Banks should be forced to take part in a scheme to put money languishing in forgotten accounts to good use, MPs said today.
The influential Treasury Select Committee welcomed the government’s initiative to allocate up to £500 million of unclaimed assets to good causes.
But it said banks and building societies should be compelled to participate in the scheme.
Committee chairman John McFall said: ‘A voluntary unclaimed assets scheme won’t work – banks should be compelled to participate.
‘This scheme is not in the banks’ interests, so they must not be given the opportunity to duck out of it.’
The committee also called for the scheme to be extended to include money that had been left forgotten in National Savings and Investments accounts.
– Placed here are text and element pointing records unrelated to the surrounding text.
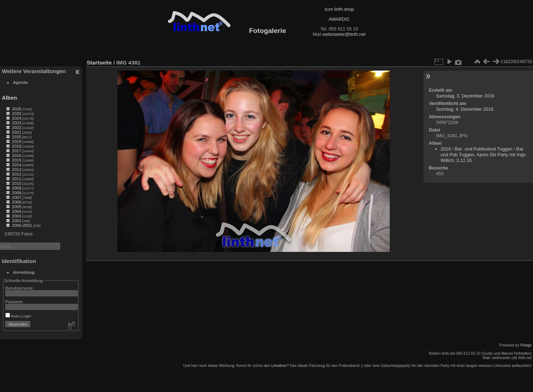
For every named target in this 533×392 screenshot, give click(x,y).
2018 (16, 146)
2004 (16, 211)
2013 (16, 169)
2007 (16, 197)
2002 (16, 220)
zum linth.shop (339, 9)
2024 (16, 118)
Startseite (99, 62)
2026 (16, 109)
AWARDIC (339, 19)
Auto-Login (18, 316)
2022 (16, 127)
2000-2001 (22, 225)
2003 (16, 216)
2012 (16, 174)
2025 (16, 113)
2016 (16, 155)
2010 (16, 183)
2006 (16, 202)
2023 (16, 123)
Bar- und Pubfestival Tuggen (484, 149)
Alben (9, 97)
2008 (16, 192)
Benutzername (19, 288)
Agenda (20, 82)
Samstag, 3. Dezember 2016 (465, 96)
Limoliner (279, 365)
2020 (16, 137)
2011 (16, 178)
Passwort (14, 301)
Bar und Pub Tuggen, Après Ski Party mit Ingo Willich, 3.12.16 (483, 154)
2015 (16, 160)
It said there was around £436 million in accounts at the Treasury-backed savings group that had not been touched for 15 or more years, rising to £993 million if savings certificates and Premium Bond prizes were included.
It said if the government imposed the scheme on banks, it was only fair that it practised what it preached and handed over unclaimed assets held by NS&I to good causes.
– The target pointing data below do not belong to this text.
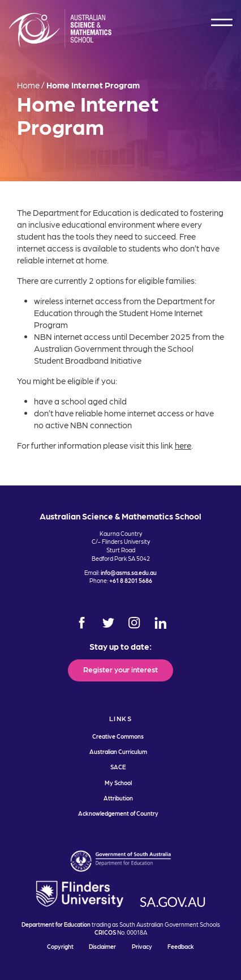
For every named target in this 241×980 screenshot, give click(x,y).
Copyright (60, 946)
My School (118, 782)
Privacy (142, 946)
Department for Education (56, 924)
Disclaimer (102, 946)
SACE (118, 766)
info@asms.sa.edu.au (128, 572)
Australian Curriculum (118, 751)
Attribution (118, 798)
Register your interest (120, 669)
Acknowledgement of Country (118, 813)
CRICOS (105, 932)
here (183, 445)
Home (28, 85)
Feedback (180, 946)
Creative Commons (118, 736)
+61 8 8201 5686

Angela Knight, Chief Executive of the British Bankers’ Association, said: ‘We applaud plans to release truly unclaimed money and put it to good use. Our members are fully committed to working closely with the government to make the unclaimed assets scheme a success.
‘As the committee acknowledges, we are already making significant efforts to reunite customers with funds in dormant accounts. We have boosted our campaign in the run-up to the unclaimed assets scheme, leading to a 30-fold increase in claims through the BBA.
‘We agree with the need to make it simple for customers to claim. The BBA’s central re-claim team is now handling 400 claims a day, often helping claimants who do not know which bank holds their funds.’